I thought you were supposed to mature as you got older.
Like a fine wine, we all begin life as a bottle full of sweetness, only to end up bitter and covered in dust at the back of the wine rack.
Or so I thought.
While physically I’ve matured (probably more so than I should have done in my 30-plus years), it appears that any progress I have made mentally has been stunted.
In fact, said progress has actually been reversed over the years.
I can honestly say I feel like a 12-year-old trapped in the body of a 45-year-old.
As I’ve got older, the urge to party hard has become overwhelming. No copies of Take a Break and Weight Watchers ready meals for me.
My main meal consists of a large helping of gin and some AC/DC.
This is much to the chagrin of my neighbours, who had to cart me back inside at 2pm after I’d filled a Pot Noodle up with alcohol and was screeching Highway to Hell on the front garden.
Recently, my dear friend (fellow middle-aged, mid-crisis cougar) stumbled across repeats of MTV’s Jackass while scanning Sky for repeats of Ex on The Beach because, and I quote: “I like it when they punch the chairs and that.”

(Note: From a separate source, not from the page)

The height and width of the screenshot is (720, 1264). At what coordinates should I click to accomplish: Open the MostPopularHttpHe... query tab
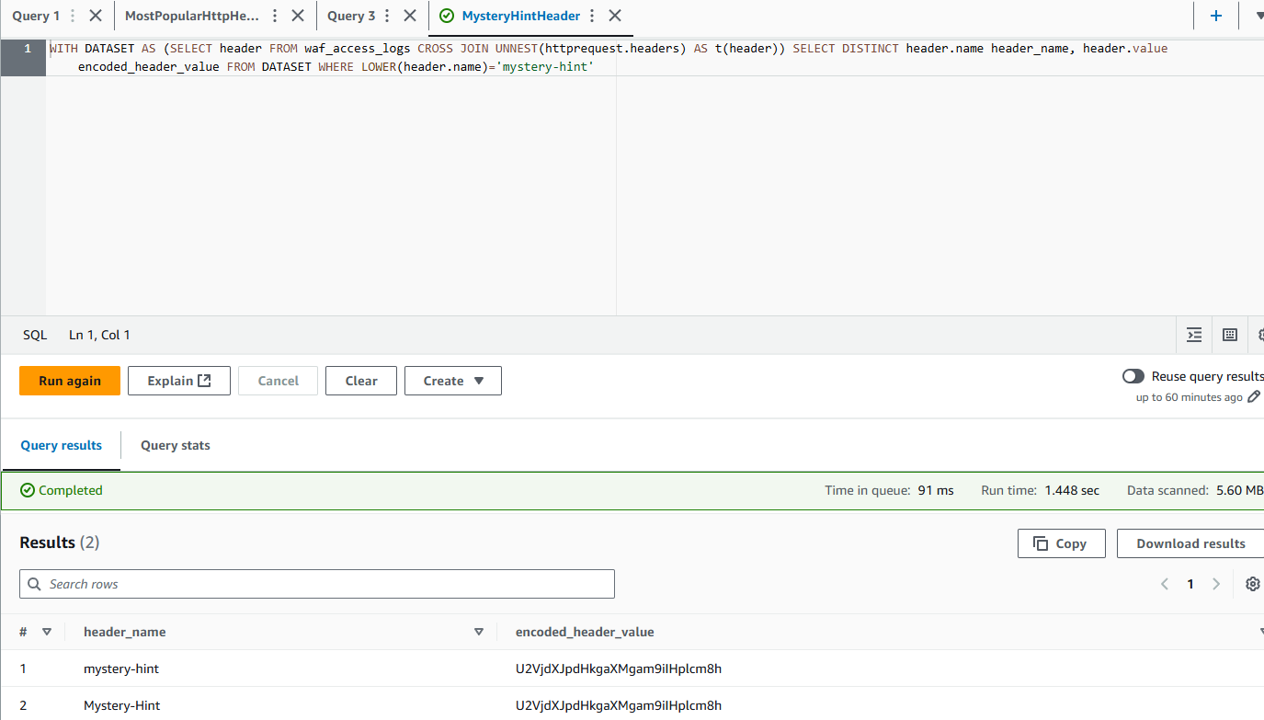pyautogui.click(x=191, y=16)
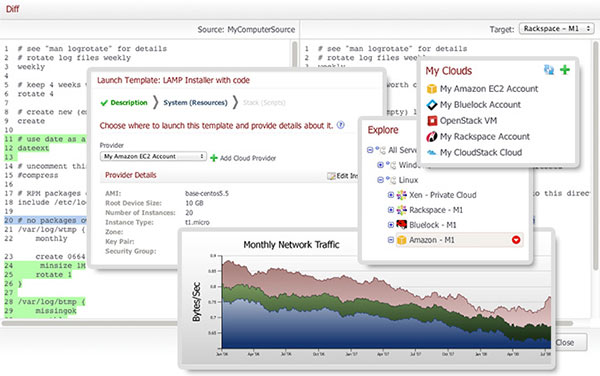
Task: Click the red dropdown arrow on Amazon - M1
Action: point(516,240)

Good old Wukintun folk are easily entertained, marra.
Obviously, me and the bestie had had a few so we thought it would be downright hilarious to re-enact some Jackass moments of our own.
We decided against the snow cone fiasco (please don’t watch it) and, after a stern phone call from my bro, decided not to steal a trolley from a local supermarket and steer it down Murray Road.
“High five!” we both squealed in unison after watching a giant, hand-shaped contraption knock someone halfway across the room on Youtube.
After a ratch, we found my little boy’s foam hand from a footie game. We sat for hours trying to figure out how to attach it to the door then trigger it to whack our unsuspecting victim when they entered the room.
It was painful to watch. How should I put this? The pair of us are what an intelligent person would call ‘thick’.
In the end we came up with a plan whereby I would shout “high five!” and my friend would jump out and assault someone with the foam hand. “Genius”. No one said, ever.
I convinced the bro to pop round after feigning an ‘episode’ whereby I’d accidentally activated the parental lock on Sky – something he would believe. He agreed to come on the promise that he could nick one of my pre-Easter eggs.
Friend waited behind the kitchen door with the foam hand.
I told her the TV was in the living room but she was busy with an American-style, popcorn frying pan thing.
I tried to usher my bro into the kitchen, failing to hide my excitement.
Just then we heard a yelp and ran in the kitchen to discover the comedy hand aflame.
I immediately screamed and shoved the friend outside and began whacking her with a tea towel until the flames died down.
My brother left, disgusted and a Creme Egg Easter egg under his arm.
“High five for effort?” my mate whispered, holding up her melted, foamy hand. The sad thing is it didn’t stop there.
Later on, we got a parking ticket for our shopping trolley. Those 30- minute zones!